Min Cost Climbing Stairs - Dynamic Programming - Leetcode 746 - Python

You are the best among leetcode solving youtube channels, others are not even close in quality of explanation... It would be nice if leetcode hire you to write content for "solution" tabs...

bryan_txg

this is exactly how we should approach a problem - from the first principles. lots of other youtubers just copy paste a discussion solution without understanding what's happening. great stuff!

chaitanyavarma

we can also use top down solution with 3 lines of codes:
for i in range(2, len(cost)):
cost[i] += min(cost[i - 1], cost[i - 2])
return min(cost[-2:])

letscode

Such a cool problem to learn about dynamic programming right after "Climbing Stairs". Your roadmap is GOATED! I've been grinding the "Neetcode All" and I've been having the time of my life.

hyperboliq

You are an asset to the programming world. Thank you.

resa_uyi

Are DP questions really common on interviews? I feel like only Google would ask them, I got asked House Robber on their phone screen.

nero

your channel is like a gift from God ngl

pshr

Nice video, but similar to the "Climbing Stairs" problem, I don't see a benefit from starting at the end of the array, and it makes it more confusing (even more so for this one than climbing stairs).

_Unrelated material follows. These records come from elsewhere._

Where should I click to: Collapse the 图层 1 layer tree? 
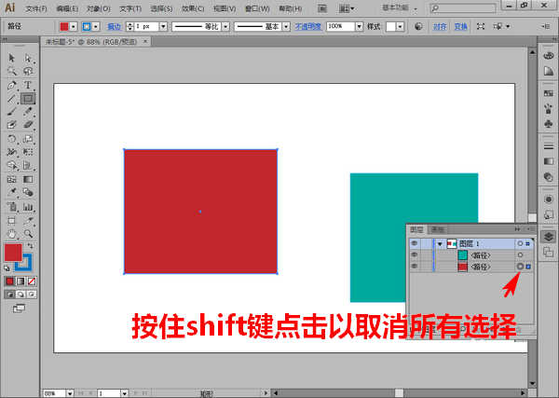click(x=439, y=242)
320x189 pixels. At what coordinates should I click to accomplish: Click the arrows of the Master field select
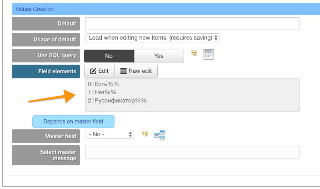130,134

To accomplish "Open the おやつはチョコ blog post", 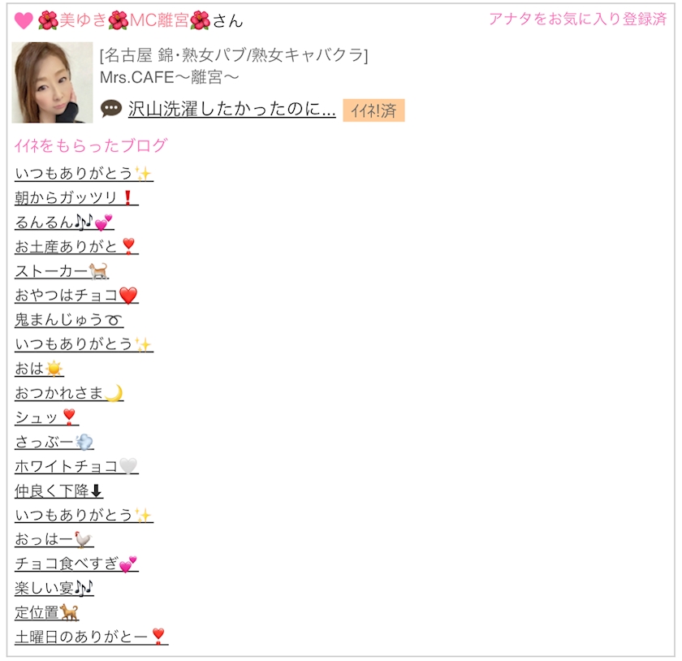I will pos(76,296).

Since you can start at 0 or 1 index, it is easy to simply say the answer to the next index is min(cost[i -1], cost[i - 2]) + cost[i] starting from i = 2. Since when we are at i, we always have to pay the cost of landing at i, whether we take 1 step or 2.

ThethProgrammer

After explanation without watching coding part I solved this. Nice explanation.

shubhammishra

Hey, you probably realize this by now. But you don't really need to append a 0 or start at 15 in the example you showed. You can just start at 10 in that example since the last 2 spots will never change since the end can be reached by either of those spots.

alexm

it would be better for the brute force to start at an imaginary -1 index, so that you don't need to go through the decision tree again to get the following index's decision tree.

hassan

Dude just... thanks. You are Abdul Bari level

aboudithebault

no one literally takes me through the dp this level except you, thank you 🤞🤞🤞🤞🤞🤞🤞🤞

atg

A more compact implementation of the same algorithm:
cur = nxt = 0
for c in cost[::-1]:
cur, nxt = c + min(cur, nxt), cur
return min(cur, nxt)

TheSimilarBoy

You are a gift from god. Regretting why didn't I find you before

sushilkhadka

FYI, it isn't necessary to start by appending 0 to the list. But you can keep everything else the same and still start with length(list)-3, because the cost of the last 2 items will always be its own value

alasdairmacintyre

This IS NOT an EASY problem for everyone!! should be marked as MEDIUM

shamsularefinsajib

thanks for the video!
looks like we can skip adding trailing zero. this code works as well:

class Solution:
def minCostClimbingStairs(self, cost: List[int]) -> int:
for i in range(len(cost)-3, -1, -1):
cost[i] += min(cost[i+1], cost[i+2])
return min(cost[0], cost[1])

andriidilai

Thanks.

I think we don't need to add 0 at the end since the cost can't be negative.

whonayem

NeetCode: yeah, that's the entire code...
Me: magic!!!

apriil